L’influence des pouvoirs adjudicateurs est réputée dominante lorsque ceux-ci, directement ou indirectement, détiennent la majorité du capital, disposent de la majorité des droits de vote ou peuvent désigner plus de la moitié des membres de l’organe d’administration, de direction ou de surveillance ".
8. La passation et l’attribution des contrats passés en application du code de la commande publique sont susceptibles de donner lieu à une procédure de référé précontractuel qui, selon que le contrat revêt un caractère administratif ou privé, doit être intentée devant le juge administratif ou devant le juge judiciaire. Il appartient au juge du référé précontractuel saisi de déterminer si, eu égard à la nature du contrat en cause, il l’a été à bon droit.
9. Les contrats conclus entre personnes privées sont, sauf dispositions législatives contraires, des contrats de droit privé, hormis le cas où l’une des parties agit pour le compte d’une personne publique ou celui dans lequel ils constituent l’accessoire d’un contrat de droit public.
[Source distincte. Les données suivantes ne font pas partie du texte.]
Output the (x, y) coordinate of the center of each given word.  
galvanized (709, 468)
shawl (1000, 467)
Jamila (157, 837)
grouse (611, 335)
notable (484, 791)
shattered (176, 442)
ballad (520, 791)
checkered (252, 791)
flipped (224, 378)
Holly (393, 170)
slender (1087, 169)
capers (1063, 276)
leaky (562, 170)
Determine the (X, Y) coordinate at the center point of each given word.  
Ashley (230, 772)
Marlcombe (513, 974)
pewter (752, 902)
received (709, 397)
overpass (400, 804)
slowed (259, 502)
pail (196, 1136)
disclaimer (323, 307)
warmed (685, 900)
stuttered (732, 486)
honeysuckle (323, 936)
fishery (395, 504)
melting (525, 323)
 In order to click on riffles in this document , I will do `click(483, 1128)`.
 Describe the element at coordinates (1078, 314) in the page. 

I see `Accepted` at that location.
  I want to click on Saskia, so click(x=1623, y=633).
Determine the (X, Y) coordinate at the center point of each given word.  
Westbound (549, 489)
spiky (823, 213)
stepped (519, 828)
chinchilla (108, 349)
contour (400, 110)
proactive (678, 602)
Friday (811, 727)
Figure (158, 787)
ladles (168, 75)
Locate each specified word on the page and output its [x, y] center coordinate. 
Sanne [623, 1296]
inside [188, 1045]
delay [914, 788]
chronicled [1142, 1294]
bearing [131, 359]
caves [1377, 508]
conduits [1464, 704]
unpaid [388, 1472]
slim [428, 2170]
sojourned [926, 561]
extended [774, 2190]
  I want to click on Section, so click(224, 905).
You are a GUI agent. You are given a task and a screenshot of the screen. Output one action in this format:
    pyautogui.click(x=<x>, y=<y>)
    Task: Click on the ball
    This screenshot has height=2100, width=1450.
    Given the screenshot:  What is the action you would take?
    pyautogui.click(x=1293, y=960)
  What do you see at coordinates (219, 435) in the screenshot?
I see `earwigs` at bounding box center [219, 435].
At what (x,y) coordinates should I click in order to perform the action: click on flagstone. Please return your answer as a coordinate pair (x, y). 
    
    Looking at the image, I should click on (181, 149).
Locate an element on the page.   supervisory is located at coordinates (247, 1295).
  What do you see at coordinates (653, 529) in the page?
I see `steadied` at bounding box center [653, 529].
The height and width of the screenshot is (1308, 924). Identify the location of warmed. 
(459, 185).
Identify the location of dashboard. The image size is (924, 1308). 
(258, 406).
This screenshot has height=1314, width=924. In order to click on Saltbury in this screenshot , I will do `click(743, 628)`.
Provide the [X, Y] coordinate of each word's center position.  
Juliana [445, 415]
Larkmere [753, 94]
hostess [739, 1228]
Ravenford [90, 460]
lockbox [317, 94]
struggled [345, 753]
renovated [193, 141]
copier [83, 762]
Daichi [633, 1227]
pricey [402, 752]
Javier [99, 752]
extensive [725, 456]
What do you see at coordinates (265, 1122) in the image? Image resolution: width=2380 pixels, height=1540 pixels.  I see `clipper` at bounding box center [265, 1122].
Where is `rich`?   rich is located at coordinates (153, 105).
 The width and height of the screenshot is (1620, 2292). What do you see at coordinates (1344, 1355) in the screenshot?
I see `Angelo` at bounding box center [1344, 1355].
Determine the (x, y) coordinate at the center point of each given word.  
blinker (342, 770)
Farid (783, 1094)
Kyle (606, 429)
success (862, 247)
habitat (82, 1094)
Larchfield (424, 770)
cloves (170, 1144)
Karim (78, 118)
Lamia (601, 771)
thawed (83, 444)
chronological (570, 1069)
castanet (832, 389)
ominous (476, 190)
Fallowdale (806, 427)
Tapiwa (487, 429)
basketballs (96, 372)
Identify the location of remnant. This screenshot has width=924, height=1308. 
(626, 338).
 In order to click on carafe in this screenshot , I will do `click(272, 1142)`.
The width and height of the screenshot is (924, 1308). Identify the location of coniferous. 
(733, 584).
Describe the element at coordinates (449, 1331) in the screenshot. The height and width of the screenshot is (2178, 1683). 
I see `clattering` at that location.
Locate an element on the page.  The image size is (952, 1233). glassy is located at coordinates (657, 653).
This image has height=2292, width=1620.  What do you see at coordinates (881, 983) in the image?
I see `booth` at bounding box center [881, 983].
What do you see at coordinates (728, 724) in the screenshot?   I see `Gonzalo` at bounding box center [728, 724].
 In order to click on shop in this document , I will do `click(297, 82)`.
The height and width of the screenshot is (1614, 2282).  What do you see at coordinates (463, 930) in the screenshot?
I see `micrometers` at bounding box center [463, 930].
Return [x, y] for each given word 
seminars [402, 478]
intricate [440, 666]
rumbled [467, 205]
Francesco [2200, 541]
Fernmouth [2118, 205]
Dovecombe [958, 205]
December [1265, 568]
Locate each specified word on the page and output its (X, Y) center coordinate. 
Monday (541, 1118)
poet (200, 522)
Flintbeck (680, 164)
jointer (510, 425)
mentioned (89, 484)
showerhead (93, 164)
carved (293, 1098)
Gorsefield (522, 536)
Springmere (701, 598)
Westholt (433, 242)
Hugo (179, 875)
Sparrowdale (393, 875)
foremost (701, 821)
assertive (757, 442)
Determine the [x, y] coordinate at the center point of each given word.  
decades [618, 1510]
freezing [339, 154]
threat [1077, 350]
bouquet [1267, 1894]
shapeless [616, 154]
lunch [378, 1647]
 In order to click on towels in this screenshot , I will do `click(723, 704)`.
10. La société Hello Paris Services, entreprise constituée sous la forme d’une société par actions simplifiées, détenue, ainsi que l’indique le règlement de la consultation, d’une part par la société anonyme RATP Dev, filiale de la RATP, et d’autre part par la société anonyme Keolis, exerce une activité d’exploitation de la future ligne ferroviaire « CDG Express », reliant la gare de l’Est à Paris à l’aéroport Charles de Gaulle, en vertu, selon le règlement particulier de la consultation, d’une délégation de service public consentie par la Direction générale des infrastructures, des transports et des mobilités (DGITM). Ainsi, le contrat dont la procédure de passation est contestée est conclu entre deux personnes privées, la société Hello Paris Services ayant selon les mentions des avis de marché la qualité d’entité adjudicatrice. Ce contrat n’est pas un contrat administratif par détermination de la loi, notamment en application de l’article L. 6 du code de la commande publique précité au point 3. Par ailleurs, il ne résulte pas de l’instruction qu’il constituerait l’accessoire d’un contrat de droit public ni qu’il aurait été passé pour le compte d’une personne publique, notamment la RATP, établissement public industriel et commercial. Il constitue donc un contrat de droit privé et il n’appartient qu’à la juridiction de judiciaire de statuer sur les conclusions présentées par la société Hitachi Rail RCS France.
11. Il suit de là que le présent litige ne relève pas de la compétence du juge administratif. Par suite, la requête de la société Hitachi Rail RCS France doit être rejetée comme portée devant une juridiction incompétente pour en connaître.
12. Enfin, les dispositions de l’article L. 761-1 du code de justice administrative font obstacle à ce qu’il soit fait droit aux conclusions présentées par la société requérante sur le fondement de ces dispositions.
O R D O N N E :
Article 1er : Les conclusions à fin d’annulation de la procédure de passation du marché de fourniture d’un système billettique pour le CDG Express formulées par la société Hitachi Rail RCS France sont rejetées comme portées devant une juridiction incompétente pour en connaître.
Article 2 : Le surplus des conclusions de la requête est rejeté.
Article 3 : La présente ordonnance sera notifiée à la société Hitachi Rail RCS France.
Copie en sera adressée à la société Hello Paris Services.
Fait à Montreuil, le 26 mars 2025.
Le juge des référés,
L. BREUILLE
La République mande et ordonne au préfet de la Seine-Saint-Denis en ce qui le concerne, ou à tous commissaires de justice à ce requis en ce qui concerne les voies de droit commun contre les parties privées, de pourvoir à l’exécution de la présente décision.